This unregistered trial (n=45) was a randomised, open-label pilot study of intramuscular or oral ketamine versus electroconvulsive therapy for major depressive disorder with suicidal ideation in adults, which found ketamine to be as effective as ECT with higher patient preference.
This synthetic trial has been added to our database because a psychedelic paper (about a clinical trial) references this trial, but no (live) registration can be found.
The study compared the antidepressant and antisuicidal effects of three different treatment modalities: intramuscular (IM) racemic ketamine at 0.5 mg/kg, oral R-ketamine at 1 mg/kg, and electroconvulsive therapy (ECT) consisting of 6 to 9 sessions over three weeks. The participants were 45 adults aged 18 to 70 years diagnosed with major depressive disorder (MDD) who were considered suitable candidates for ECT due to the severity of their symptoms or suicidal ideation.

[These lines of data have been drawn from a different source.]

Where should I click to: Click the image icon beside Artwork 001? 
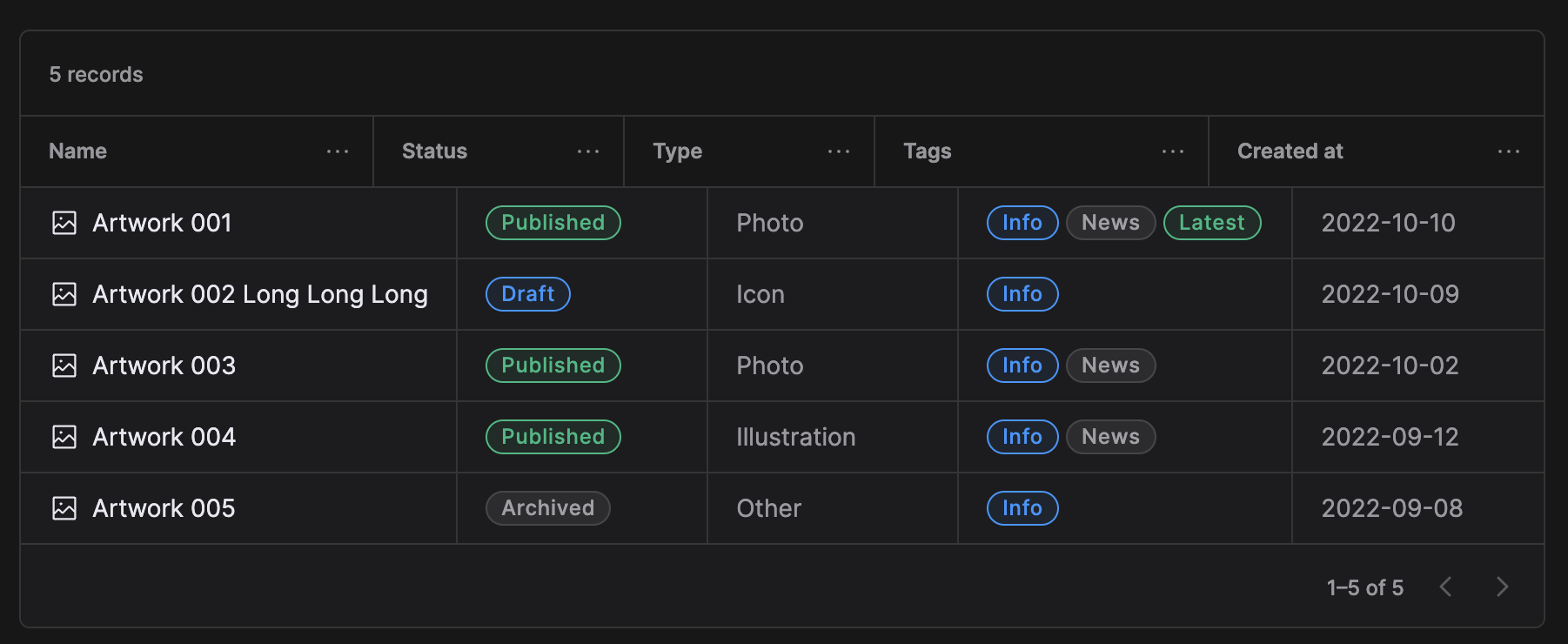[64, 223]
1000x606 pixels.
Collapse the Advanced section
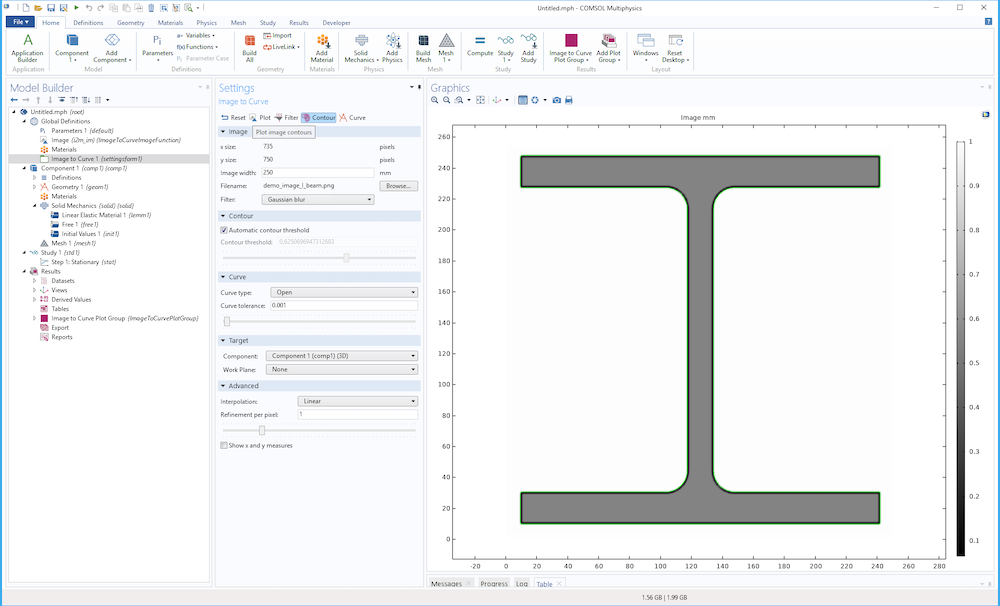(243, 385)
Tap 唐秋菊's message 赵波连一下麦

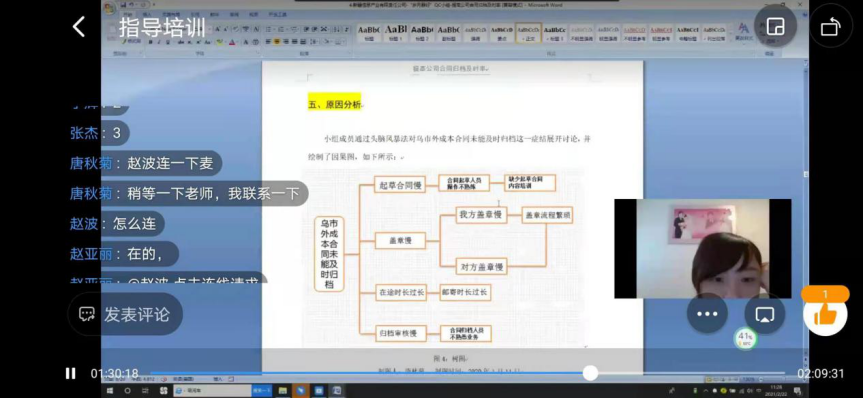click(x=145, y=163)
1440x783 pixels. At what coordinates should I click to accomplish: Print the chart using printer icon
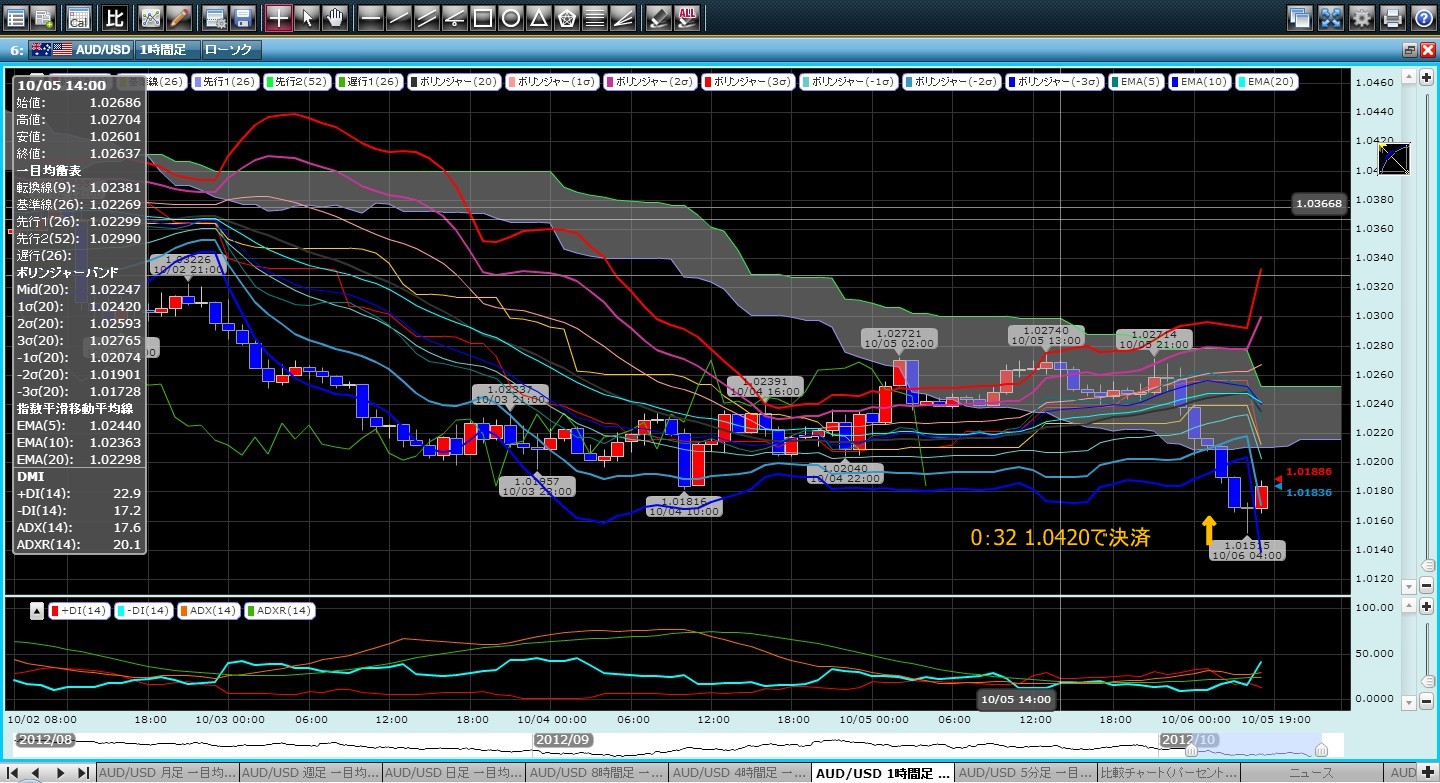pyautogui.click(x=1392, y=17)
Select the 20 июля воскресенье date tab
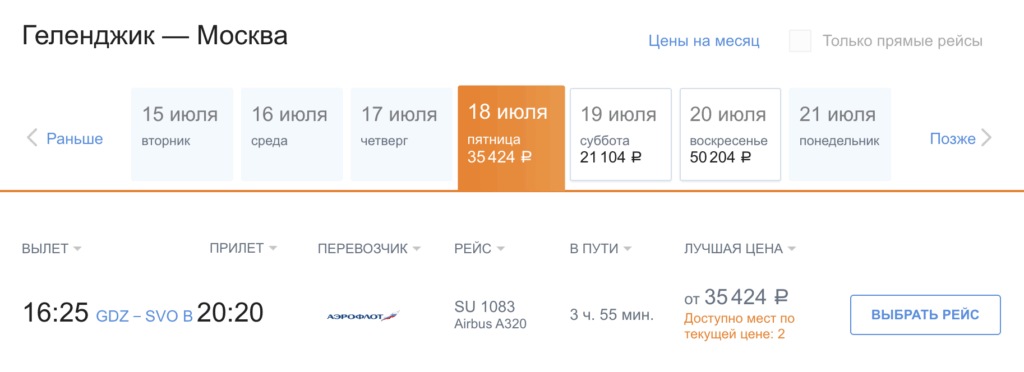Screen dimensions: 1024x372 click(730, 134)
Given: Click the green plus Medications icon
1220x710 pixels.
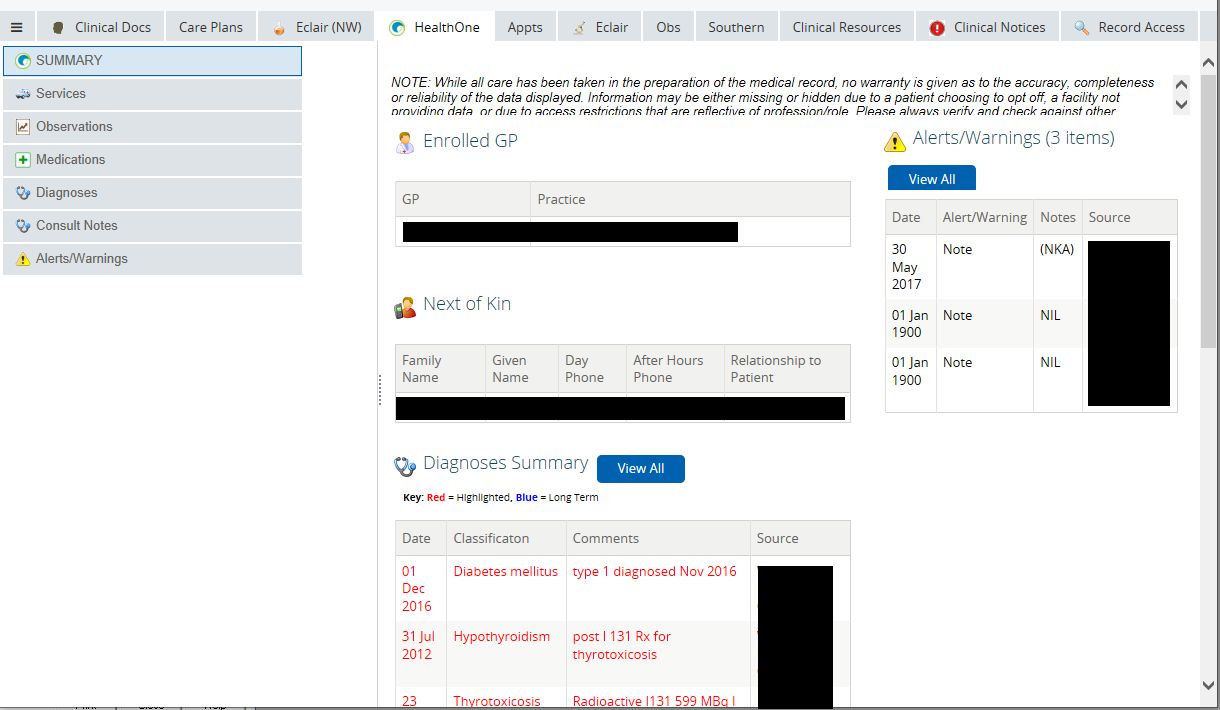Looking at the screenshot, I should coord(22,160).
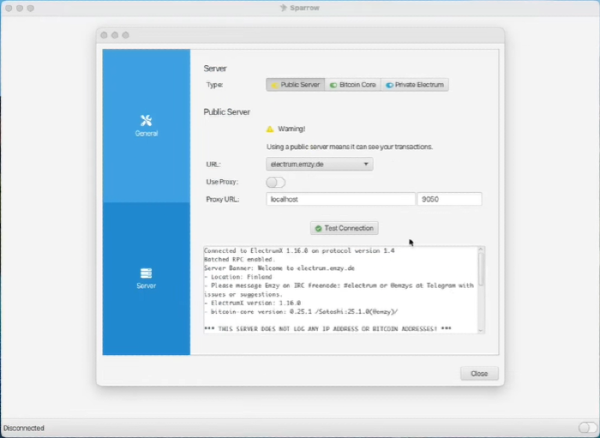Click the yellow Public Server type icon
This screenshot has width=600, height=438.
pos(275,85)
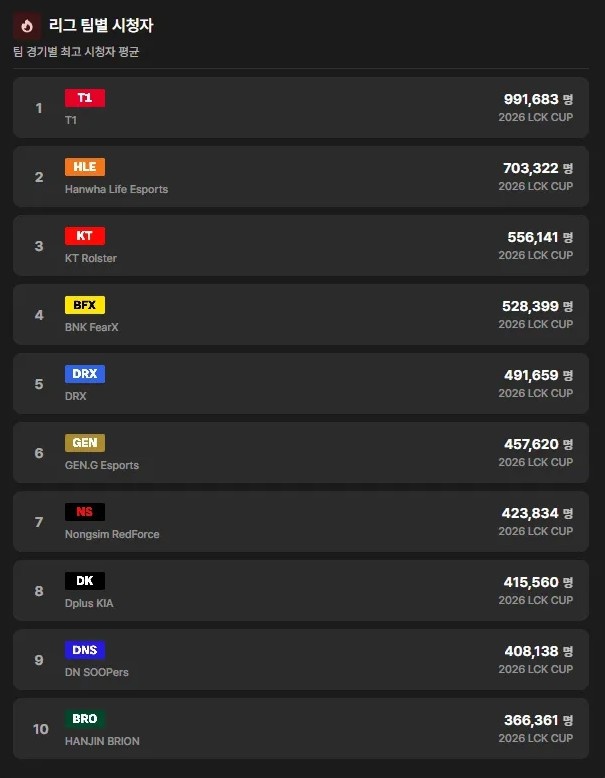Click the DN SOOPers team name

(x=97, y=672)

Results indicated that all three interventions significantly improved depression and suicidal ideation scores compared to baseline, with no significant differences in efficacy between the groups. However, the ketamine groups experienced only transient dissociative symptoms, whereas some patients in the ECT group experienced memory loss for up to one month. Ultimately, patients reported higher satisfaction and preference for the ketamine-based treatments.
Electroconvulsive therapy (ECT) consisting of 6 to 9 sessions during 3 weeks.
Electrical stimulus titrated based on duration of induced seizure; electrodes placed bifrontotemporal.
0.5 mg/kg of intramuscular (IM) racemic ketamine repeated for 6 to 9 injections during 3 weeks.
Racemic ketamine (R-ketamine) administered in gluteus medius site.
1 mg/kg of oral R-ketamine every 2 to 3 days up to 6 to 9 sessions during 3 weeks.
R-ketamine administered with flavors and sweeteners to eliminate bitter taste.